= TASK DETAILS =
Write out the records below exactly as they appear, skipping each picture.

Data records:
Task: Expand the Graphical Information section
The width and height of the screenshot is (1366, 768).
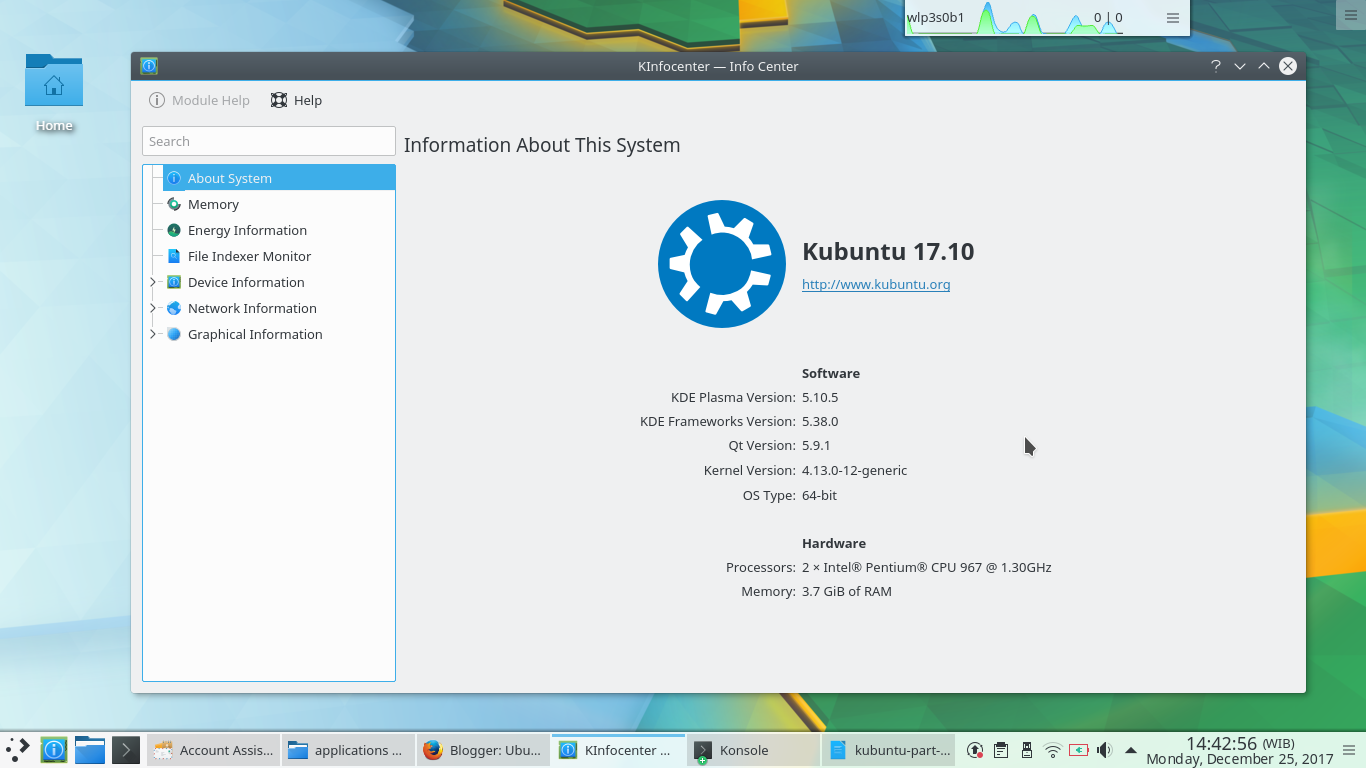Action: point(152,334)
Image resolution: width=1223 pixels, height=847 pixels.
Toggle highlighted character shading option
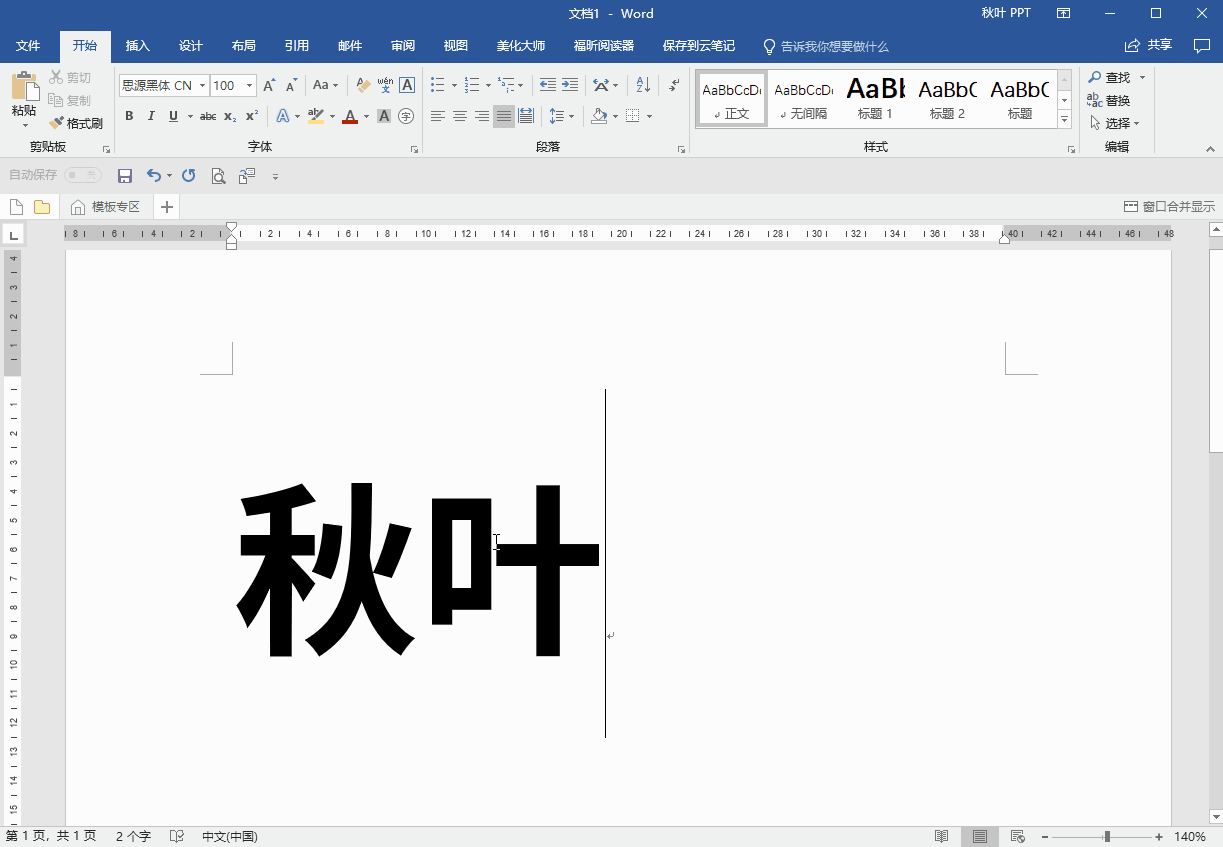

= OUTPUT =
Task: Expand the Graphical Information section
The width and height of the screenshot is (1366, 768).
Action: point(152,334)
Image resolution: width=1223 pixels, height=847 pixels.
Toggle highlighted character shading option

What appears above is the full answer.